По описаниям очевидцев, южпосибирские кочевники «являются быстрым и опасным врагом»; они «очень ловко обращаются с луком и стрелами», «никогда не идут в набег без кольчуги и пик», «выходят в бой прекрасно вооруженными т. е. в шлемах, с копьями и в кольчугах». В защитном вооружении русские служилые люди далеко не всегда были на равных с ними и не раз сетовали на потери из-за отсутствия доспехов в боях с хорошо защищенным противником (как и на недостаток пороха, свинца и удобного для конного боя огнестрельного оружия) [13, с. 356–359; 55, с. 281; 12, с. 47]. Нередко было ниже и качество защитного вооружения русских. Как писал А. П. Окладников, «воистые» бурятские наездники… хорошо снабжаемые железом, ездили в крепких металлических латах, превосходивших «ветчаные», т. е. обычно обветшавшие куяки казачьей пехоты и конницы» [101, с. 37].
Преимущества «огненного боя» русских при столкновениях с кочевниками наиболее полно раскрывались в обороне, при наступательных же действиях были минимальными. В степи ратные люди, разумеется, могли, укрепясь «табором», отбить «напуски» даже намного превосходящих сил, но при решающих сражениях в конном строю скорострельный лук даже в хорошую (сухую) погоду успешно соперничал с неуклюжими «самопалами»; дождь же, случалось, являлся причиной полного поражения углубившегося в степь русского войска [44, с. 283–285].
Поскольку исход сражений со степняками обычно решался в ближнем бою, необходимой предпосылкой успешного похода русские ратные люди считали хотя бы равное с врагом по численности соотношение сил, что было совершенно недостижимо в Сибири на раннем этапе ее освоения. Со временем положение осложнилось еще и тем, что южносибирские кочевники сами стали успешно применять против «государевых служилых людей» огнестрельное оружие (енисейские киргизы, например, по крайней мере уже с начала 40-х годов XVII в.) [12, >с. 50–57].

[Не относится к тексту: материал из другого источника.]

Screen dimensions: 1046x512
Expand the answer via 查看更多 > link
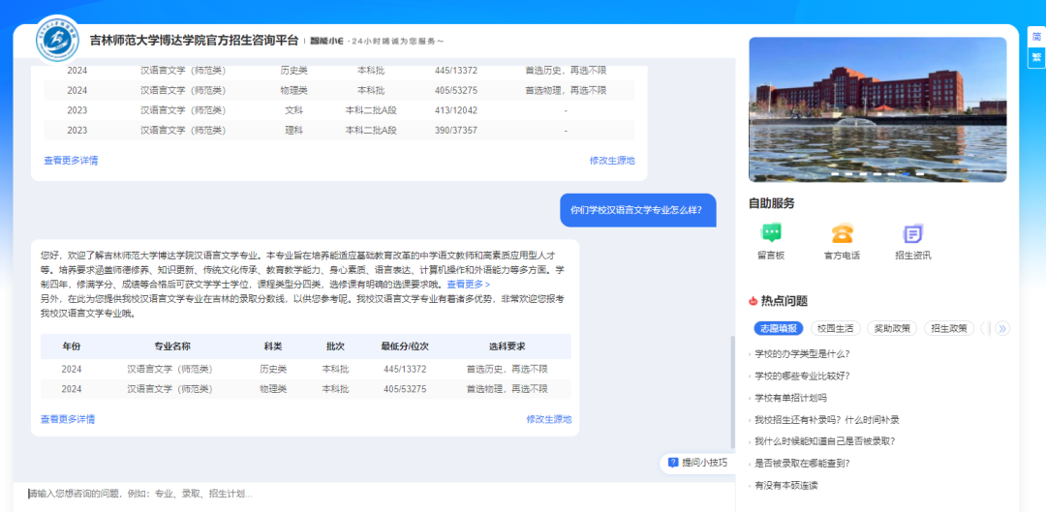click(468, 285)
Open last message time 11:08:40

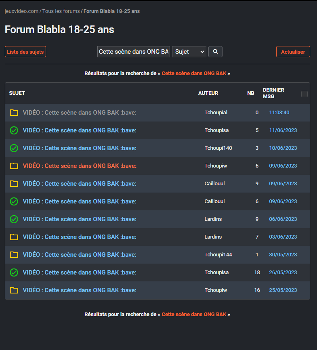tap(279, 113)
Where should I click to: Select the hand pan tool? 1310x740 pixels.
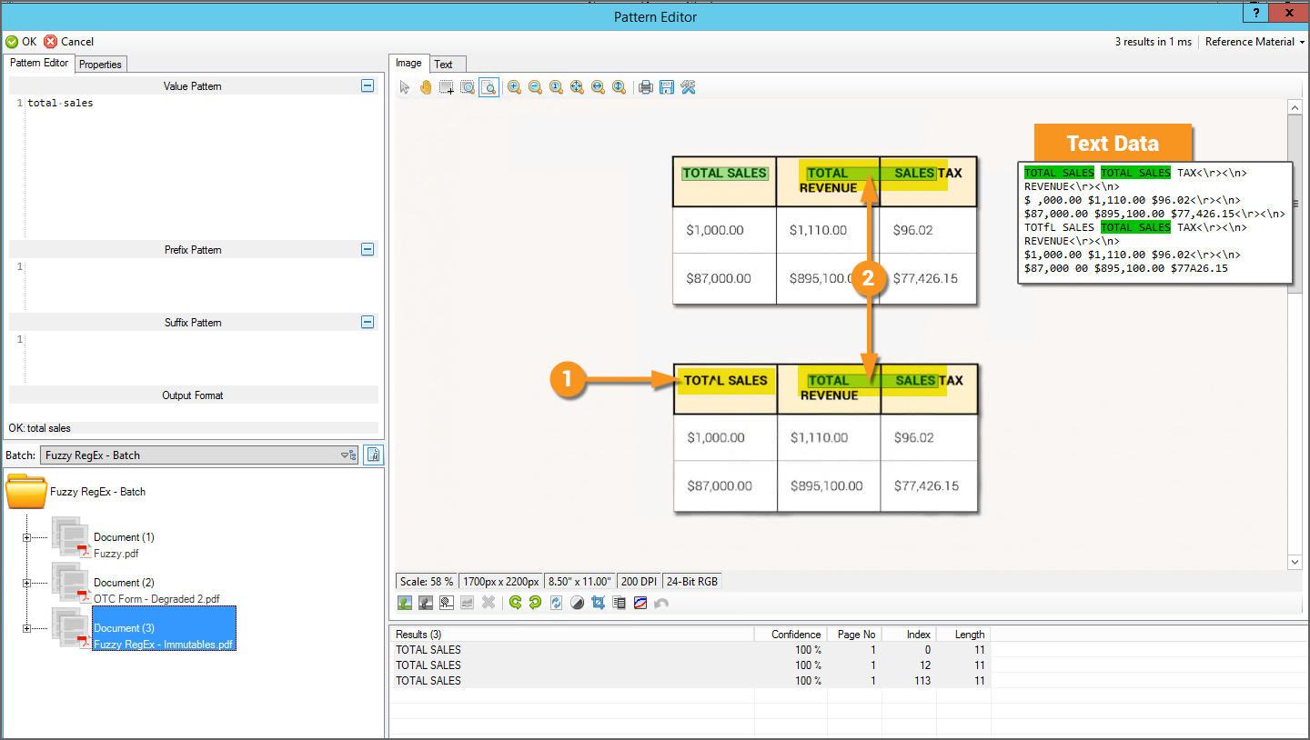(x=426, y=87)
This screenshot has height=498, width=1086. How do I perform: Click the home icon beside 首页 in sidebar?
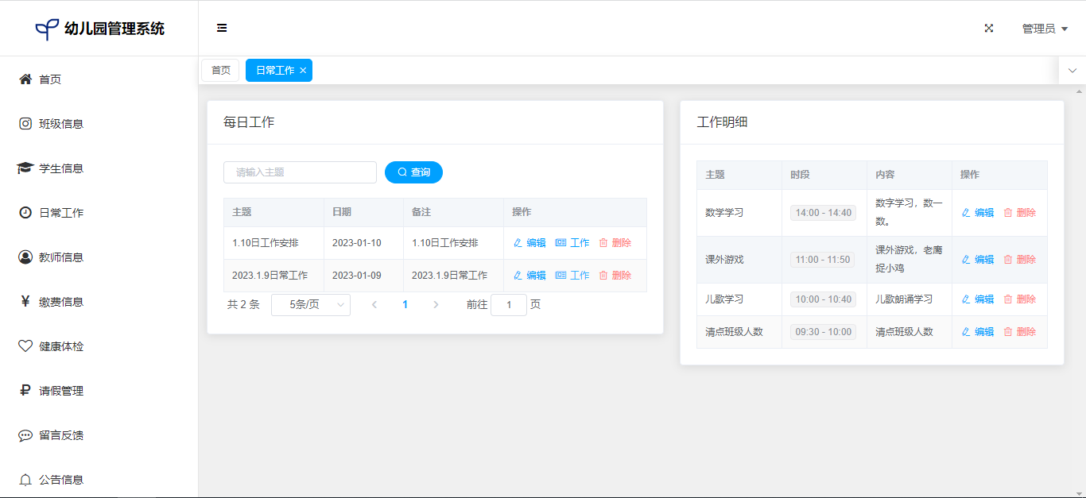(x=25, y=79)
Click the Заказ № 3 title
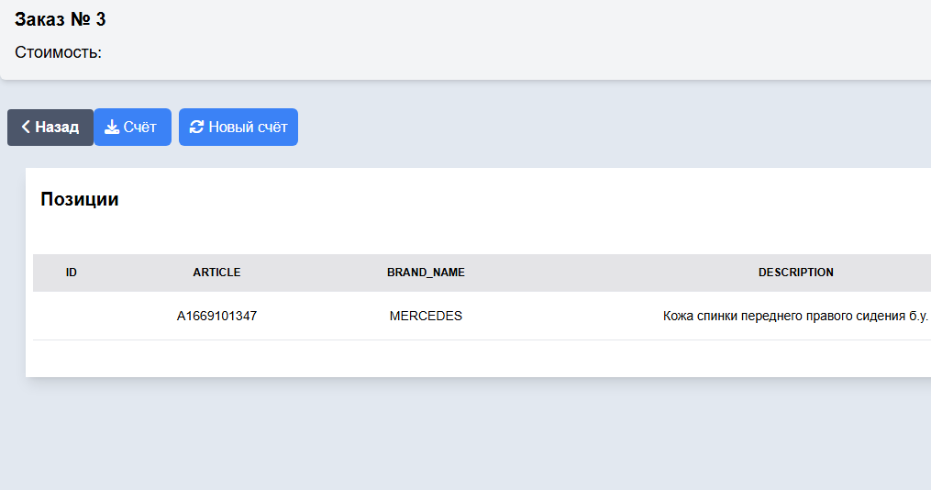Screen dimensions: 931x490 60,19
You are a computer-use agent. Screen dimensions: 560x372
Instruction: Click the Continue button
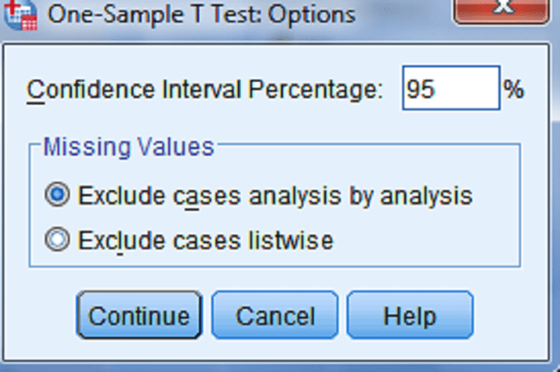[140, 315]
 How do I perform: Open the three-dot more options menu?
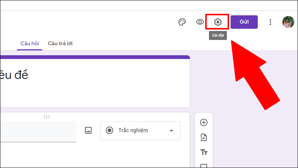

Единовременное выступление значительного количества аборигенного населения против русских на сколько-нибудь значительной территории привело бы, несомненно, не только к остановке всякого их продвижения в глубь Сибири, но и к утрате уже приобретенных земель. Правящие круги России, видимо, хорошо сознавали это и чуть ли не с первых шагов в Зауралье стремились сделать одним из краеугольных камней своей политики методы невоенного, дипломатического воздействия.
Из года в год в сибирские города рассылались строгие предписания «приводить иноземцев под… государеву руку» и собирать ясак «ласкою и приветом, а не жесточью», по мере возможностей не чинить с ними «задоров» и «драк» и т. д. [16, с. 79; 153, с. 276; 76, с. 79; 101, с. 32, 67].
Мы хорошо знаем, однако, что, несмотря на успехи «сибирских дипломатов» [97], «задоры» и «драки» у русских с аборигенами бывали — и гораздо чаще, чем этого хотелось бы московским властям. Вместе с лютыми морозами, морскими и речными «разбоями», голодом и болезнями военные столкновения уносили немало жизней первопроходцев. Достаточно вспомнить потери в людях некоторых из наиболее известных сибирских экспедиций, чтобы убедиться в полной несостоятельности утверждений о легкости «завоевания Сибири».
Из 30 человек отряда А. Добрынского, положившего начало присоединению Ленского края, вернулись 15 человек; из 132 человек, принявших участие в походе В. Пояркова на Амур, погибло «человек с 80»; из 90 (или 105) человек, отправившихся с С. Дежневым и Ф. Алексеевым вокруг Чукотского полуострова, благополучно добрались до цели лишь 12; из 60 ходивших в поход с В. Атласовым на Камчатку служилых в живых остались 15 человек и т. д. А ведь были и целиком погибшие, и оставшиеся нам совершенно неизвестными экспедиции…
Сибирь дорого обошлась русскому народу, и об этом не следует забывать, оценивая деятельность тех, кто, шагнув за порог неведомого, первым преодолел и первым освоил гигантские пространства Северной Азии.
Глава 3. Освоение сибирских просторов
Путешественники-первооткрыватели для того и прокладывали дороги в неизвестное, чтобы следом за ними пришли промышленники, люди с топорами и лопатами, пришли преобразователи.
Присоединение сибирских земель невозможно отделить от их активного хозяйственного освоения и включения в экономическую жизнь России. Это были две стороны единого процесса, повлекшего за собой превращение Сибири в органическую часть Русского государства. «Географический подвиг открытий непосредственно переходил в трудовой подвиг освоения», — писал в 1951 г. о заселении Сибири В. В. Покшишевский [111, с. 197]. Огромный фактический материал, накопленный исторической наукой за последующие три десятилетия, полностью согласуется с этим замечанием известного географа.